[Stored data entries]
-=-=-

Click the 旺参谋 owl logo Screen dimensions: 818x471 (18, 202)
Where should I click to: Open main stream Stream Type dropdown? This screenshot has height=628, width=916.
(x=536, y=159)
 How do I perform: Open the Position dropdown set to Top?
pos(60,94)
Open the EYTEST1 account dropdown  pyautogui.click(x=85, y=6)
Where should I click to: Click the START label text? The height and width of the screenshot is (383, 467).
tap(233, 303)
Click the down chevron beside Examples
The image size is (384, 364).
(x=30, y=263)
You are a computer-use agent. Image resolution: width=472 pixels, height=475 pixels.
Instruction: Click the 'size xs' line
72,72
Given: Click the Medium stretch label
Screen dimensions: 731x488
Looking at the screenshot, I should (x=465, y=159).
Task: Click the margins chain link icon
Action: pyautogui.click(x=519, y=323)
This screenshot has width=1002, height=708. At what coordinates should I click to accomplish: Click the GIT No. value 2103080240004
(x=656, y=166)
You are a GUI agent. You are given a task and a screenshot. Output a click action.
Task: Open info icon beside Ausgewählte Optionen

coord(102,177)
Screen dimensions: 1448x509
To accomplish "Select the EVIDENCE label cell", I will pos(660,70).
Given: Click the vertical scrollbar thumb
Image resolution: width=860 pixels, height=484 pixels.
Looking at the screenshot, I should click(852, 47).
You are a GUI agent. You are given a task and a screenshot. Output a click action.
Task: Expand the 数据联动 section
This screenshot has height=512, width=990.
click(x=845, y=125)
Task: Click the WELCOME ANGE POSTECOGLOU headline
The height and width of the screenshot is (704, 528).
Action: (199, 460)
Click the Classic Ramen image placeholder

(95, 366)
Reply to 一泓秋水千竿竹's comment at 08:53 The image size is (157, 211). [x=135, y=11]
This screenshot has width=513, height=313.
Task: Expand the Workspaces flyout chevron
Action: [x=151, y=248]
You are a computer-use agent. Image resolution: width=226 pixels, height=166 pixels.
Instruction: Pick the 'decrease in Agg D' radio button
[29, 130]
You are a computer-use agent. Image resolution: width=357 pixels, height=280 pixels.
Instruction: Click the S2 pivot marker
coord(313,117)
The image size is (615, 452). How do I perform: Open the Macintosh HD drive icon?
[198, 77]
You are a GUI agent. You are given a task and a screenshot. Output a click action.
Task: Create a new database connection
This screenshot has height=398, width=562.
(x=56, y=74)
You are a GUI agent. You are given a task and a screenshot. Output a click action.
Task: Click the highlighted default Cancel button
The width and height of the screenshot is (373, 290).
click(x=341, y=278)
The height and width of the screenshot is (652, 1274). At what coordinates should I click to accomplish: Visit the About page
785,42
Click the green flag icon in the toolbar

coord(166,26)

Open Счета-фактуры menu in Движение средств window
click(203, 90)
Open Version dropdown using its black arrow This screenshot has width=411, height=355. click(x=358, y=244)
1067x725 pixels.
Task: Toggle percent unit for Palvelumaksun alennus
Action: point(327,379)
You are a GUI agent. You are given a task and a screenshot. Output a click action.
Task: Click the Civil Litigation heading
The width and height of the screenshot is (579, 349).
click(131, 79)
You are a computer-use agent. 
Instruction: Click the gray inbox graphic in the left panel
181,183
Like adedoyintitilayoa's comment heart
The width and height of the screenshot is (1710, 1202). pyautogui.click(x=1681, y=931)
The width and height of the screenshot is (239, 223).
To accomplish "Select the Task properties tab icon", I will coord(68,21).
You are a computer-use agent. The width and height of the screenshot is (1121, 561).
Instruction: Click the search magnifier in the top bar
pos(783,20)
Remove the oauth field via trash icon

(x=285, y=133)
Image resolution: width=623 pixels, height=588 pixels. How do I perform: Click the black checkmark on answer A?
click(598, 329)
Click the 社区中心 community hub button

-=-=-

ABOUT THIS EXERCISE ▸ Each record is to be transcribed exactly and in full.

SOLUTION ▸
Click the 旺参谋 owl logo Screen dimensions: 818x471 (18, 202)
Where should I click to: Open main stream Stream Type dropdown? This screenshot has height=628, width=916.
(x=536, y=159)
 How do I perform: Open the Position dropdown set to Top?
pos(60,94)
Open the EYTEST1 account dropdown  pyautogui.click(x=85, y=6)
Where should I click to: Click the START label text? The height and width of the screenshot is (383, 467).
tap(233, 303)
Click the down chevron beside Examples
The image size is (384, 364).
(x=30, y=263)
You are a computer-use agent. Image resolution: width=472 pixels, height=475 pixels.
Instruction: Click the 'size xs' line
72,72
Given: Click the Medium stretch label
Screen dimensions: 731x488
Looking at the screenshot, I should (x=465, y=159).
Task: Click the margins chain link icon
Action: pyautogui.click(x=519, y=323)
This screenshot has width=1002, height=708. At what coordinates should I click to accomplish: Click the GIT No. value 2103080240004
(x=656, y=166)
You are a GUI agent. You are given a task and a screenshot. Output a click action.
Task: Open info icon beside Ausgewählte Optionen

coord(102,177)
Screen dimensions: 1448x509
To accomplish "Select the EVIDENCE label cell", I will pos(660,70).
Given: Click the vertical scrollbar thumb
Image resolution: width=860 pixels, height=484 pixels.
Looking at the screenshot, I should click(852, 47).
You are a GUI agent. You are given a task and a screenshot. Output a click action.
Task: Expand the 数据联动 section
This screenshot has height=512, width=990.
click(x=845, y=125)
Task: Click the WELCOME ANGE POSTECOGLOU headline
The height and width of the screenshot is (704, 528).
Action: (199, 460)
Click the Classic Ramen image placeholder

(95, 366)
Reply to 一泓秋水千竿竹's comment at 08:53 The image size is (157, 211). [x=135, y=11]
This screenshot has width=513, height=313.
Task: Expand the Workspaces flyout chevron
Action: [x=151, y=248]
You are a computer-use agent. Image resolution: width=226 pixels, height=166 pixels.
Instruction: Pick the 'decrease in Agg D' radio button
[29, 130]
You are a computer-use agent. Image resolution: width=357 pixels, height=280 pixels.
Instruction: Click the S2 pivot marker
coord(313,117)
The image size is (615, 452). How do I perform: Open the Macintosh HD drive icon?
[198, 77]
You are a GUI agent. You are given a task and a screenshot. Output a click action.
Task: Create a new database connection
This screenshot has height=398, width=562.
(x=56, y=74)
You are a GUI agent. You are given a task and a screenshot. Output a click action.
Task: Click the highlighted default Cancel button
The width and height of the screenshot is (373, 290).
click(x=341, y=278)
The height and width of the screenshot is (652, 1274). At what coordinates should I click to accomplish: Visit the About page
785,42
Click the green flag icon in the toolbar

coord(166,26)

Open Счета-фактуры menu in Движение средств window
click(203, 90)
Open Version dropdown using its black arrow This screenshot has width=411, height=355. click(x=358, y=244)
1067x725 pixels.
Task: Toggle percent unit for Palvelumaksun alennus
Action: point(327,379)
You are a GUI agent. You are given a task and a screenshot. Output a click action.
Task: Click the Civil Litigation heading
The width and height of the screenshot is (579, 349).
click(131, 79)
You are a computer-use agent. 
Instruction: Click the gray inbox graphic in the left panel
181,183
Like adedoyintitilayoa's comment heart
The width and height of the screenshot is (1710, 1202). pyautogui.click(x=1681, y=931)
The width and height of the screenshot is (239, 223).
To accomplish "Select the Task properties tab icon", I will coord(68,21).
You are a computer-use agent. The width and height of the screenshot is (1121, 561).
Instruction: Click the search magnifier in the top bar
pos(783,20)
Remove the oauth field via trash icon

(x=285, y=133)
Image resolution: width=623 pixels, height=588 pixels. How do I perform: Click the black checkmark on answer A?
click(598, 329)
Click the 社区中心 community hub button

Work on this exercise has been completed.